Treasury Releases Capital Purchase Program Terms

On November 17, 2008, the U.S. Treasury (Treasury) released a term sheet for qualified privately-held financial institutions (QFIs) to participate in the TARP Capital Purchase Program (CPP).

  • Deadline. The application deadline is December 8, 2008. With this deadline less than three weeks away, all QFIs desiring to participate in the CPP should begin the application process immediately, unless already filed. A copy of the application, together with other information about the CPP, can be accessed by clicking here. (Note: The Treasury has not updated the application form, which still reflects a November 14th filing deadline.)
  • S-corporations not Covered. The term sheet does not apply to S-corporations or mutual depository institutions. A separate term sheet for these entities has not been issued.

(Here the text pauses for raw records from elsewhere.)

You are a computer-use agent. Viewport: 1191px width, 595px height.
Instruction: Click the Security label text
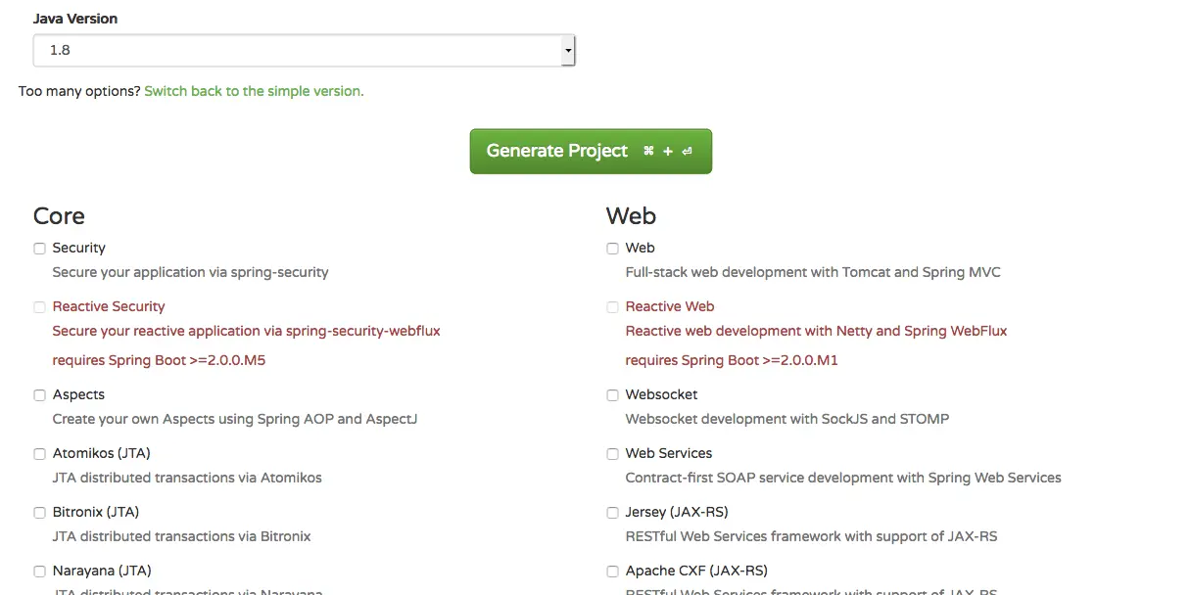78,248
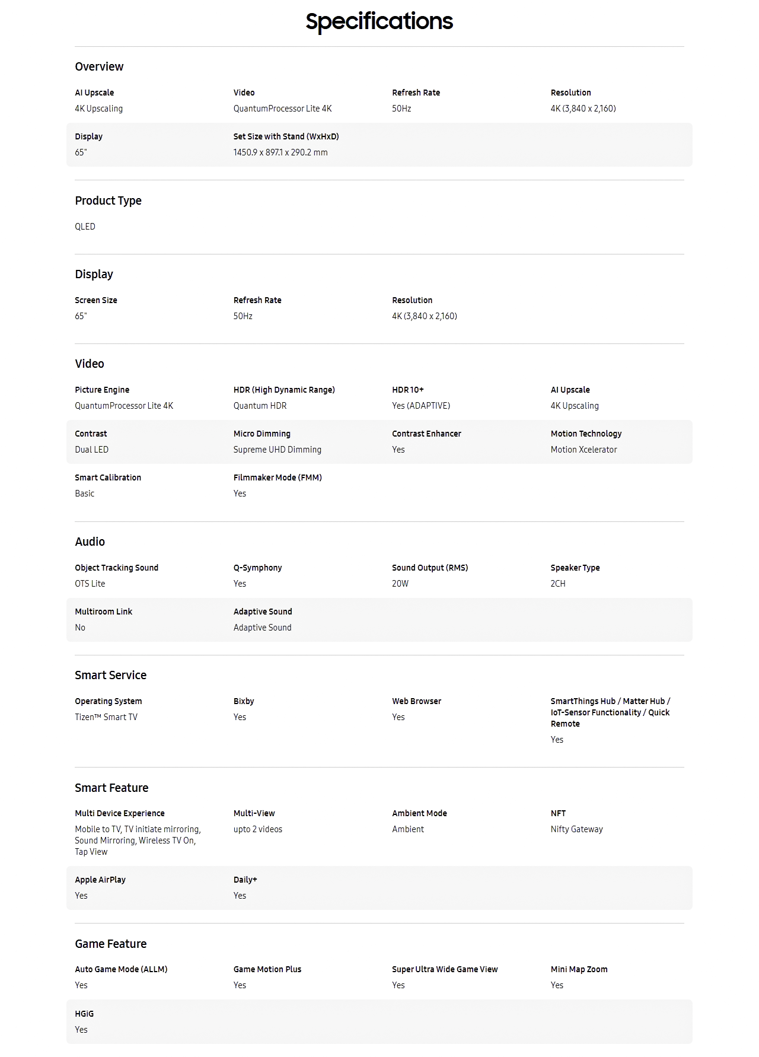Select the Supreme UHD Dimming value
The image size is (759, 1057).
278,450
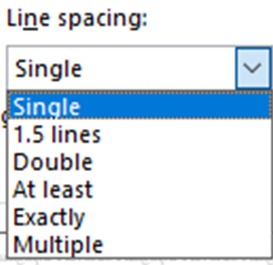Close the spacing list via down-arrow icon
Image resolution: width=273 pixels, height=265 pixels.
(x=253, y=68)

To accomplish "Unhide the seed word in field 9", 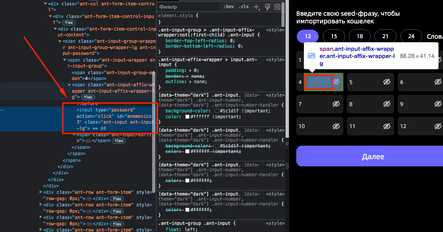I will click(x=438, y=104).
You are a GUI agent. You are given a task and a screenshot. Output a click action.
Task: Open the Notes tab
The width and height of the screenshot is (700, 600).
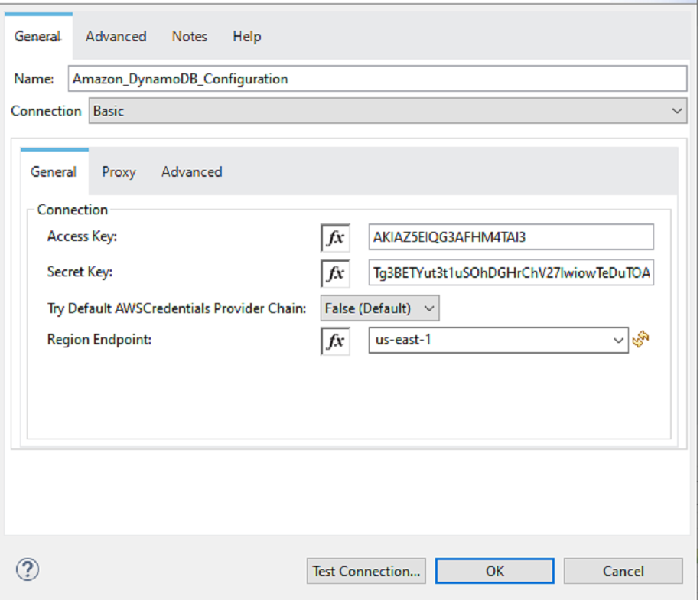[x=189, y=36]

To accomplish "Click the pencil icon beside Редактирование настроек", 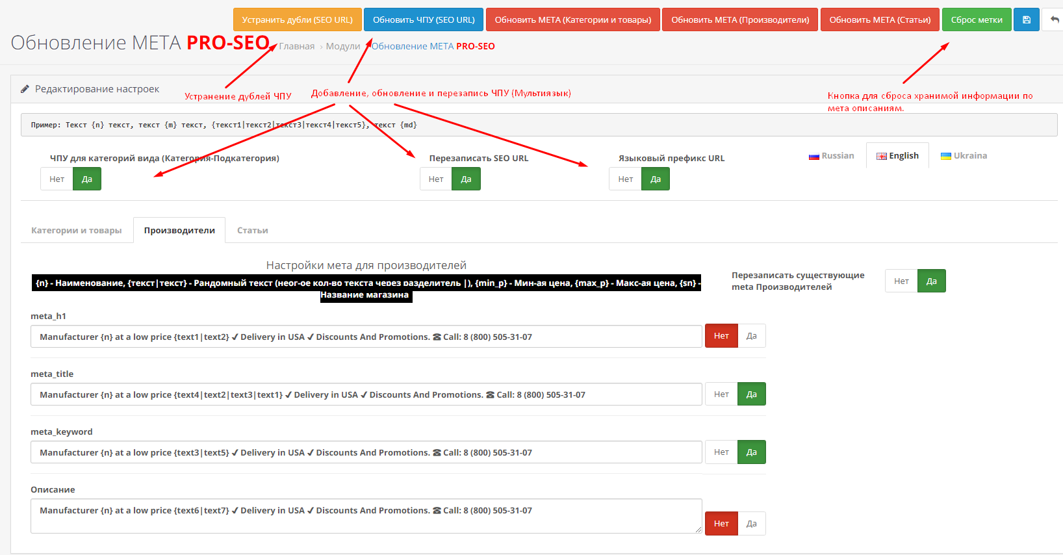I will click(x=25, y=89).
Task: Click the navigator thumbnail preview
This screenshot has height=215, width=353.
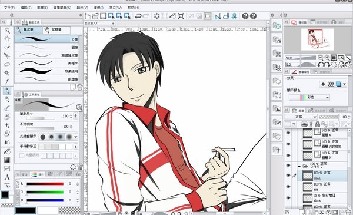Action: (318, 39)
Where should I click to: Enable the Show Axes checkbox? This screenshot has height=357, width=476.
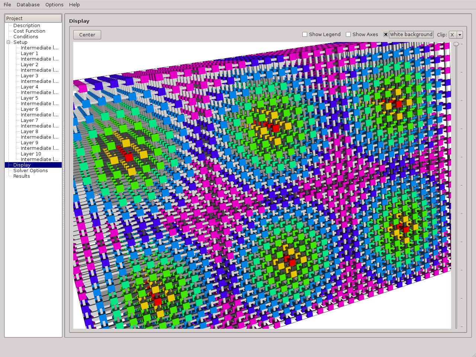[x=348, y=34]
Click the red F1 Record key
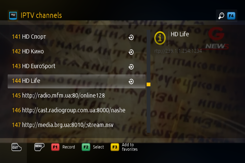This screenshot has width=245, height=163. point(55,147)
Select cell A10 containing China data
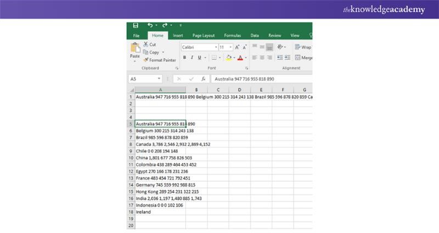This screenshot has width=439, height=233. pyautogui.click(x=160, y=157)
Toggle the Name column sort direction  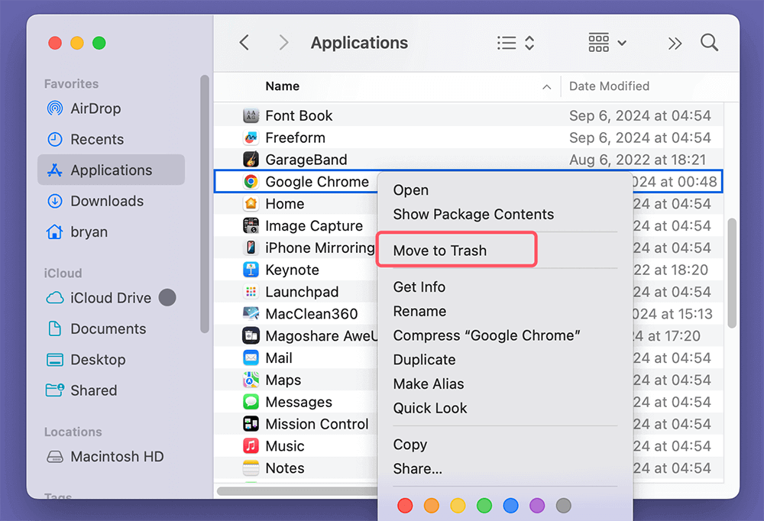coord(547,86)
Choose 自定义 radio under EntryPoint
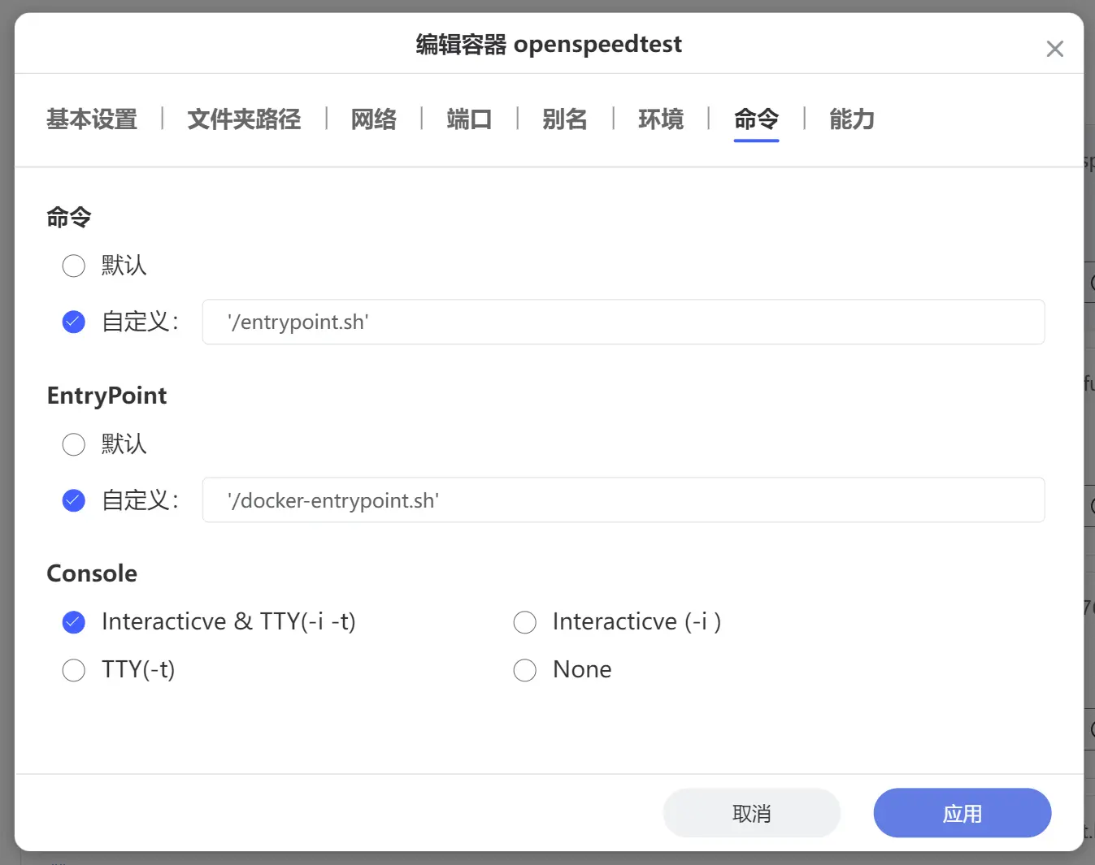The width and height of the screenshot is (1095, 865). pyautogui.click(x=74, y=500)
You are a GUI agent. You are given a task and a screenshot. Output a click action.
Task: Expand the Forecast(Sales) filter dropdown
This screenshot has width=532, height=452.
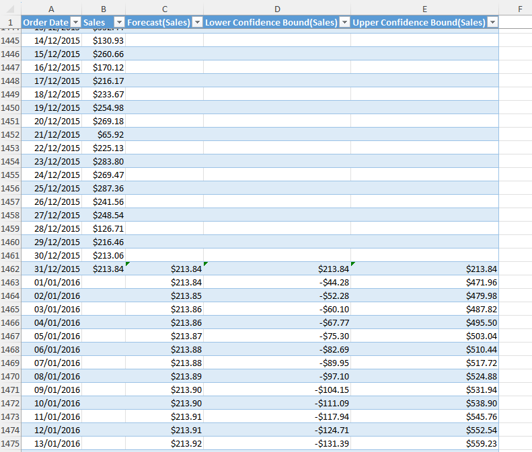coord(197,22)
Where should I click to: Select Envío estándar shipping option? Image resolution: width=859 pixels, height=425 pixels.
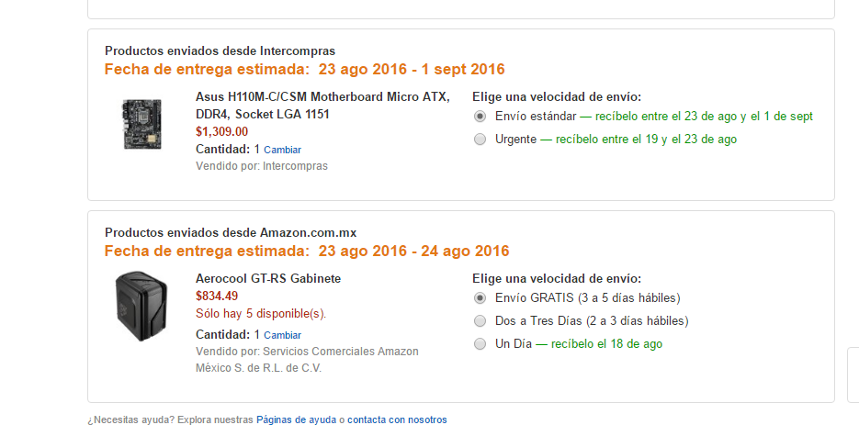click(x=480, y=117)
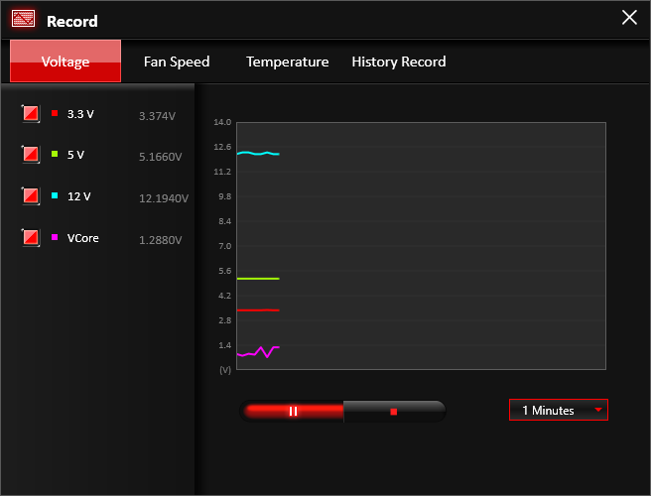Toggle the VCore checkbox
This screenshot has height=496, width=651.
pyautogui.click(x=31, y=237)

Like its public company counterpart, the private company term sheet summarizes the terms and conditions under which a QFI may sell shares of preferred stock to the Treasury. Although the provisions of this term sheet are similar to the public term sheet released in October, there are some notable differences. These differences include:

  • Warrant Terms. The public term sheet requires CPP participants to grant the Treasury warrants to purchase the participant’s common shares. The warrants’ exercise price is based on the current market value of the participant’s common stock. Under the private term sheet, QFIs must grant warrants to purchase preferred shares. These warrants must have an aggregate liquidation preference equal to 5% of the preferred stock purchased by the Treasury. The warrants have an exercise price of $.01 per share and, although the warrants are exercisable for ten years, the Treasury intends to exercise them immediately.
  • Other Dividend and Repurchase Restrictions. Under the private term sheet, after the tenth anniversary of the Treasury’s purchase of a QFI’s preferred stock, the QFI will be restricted from paying common dividends or repurchasing any equity securities or trust preferred securities until after the QFI redeems all of its equity securities held by the Treasury, or until the Treasury transfers all such equity securities to third parties.
  • Dividend Increases. The public term sheet forbids participating institutions from increasing common dividends for the first three years after the date of the Treasury’s purchase of the institution’s preferred shares. The private term sheet includes additional restrictions on dividend increases. Not only must a QFI obtain the Treasury’s consent before increasing its common dividend during the three years following the Treasury’s purchase of the institution’s preferred shares, but for the time between the third and tenth anniversary of the Treasury’s purchase, the QFI must obtain the Treasury’s consent before increasing its common dividend by more than 3% per annum. This restriction is void once the preferred shares are redeemed or the Treasury transfers them to third parties.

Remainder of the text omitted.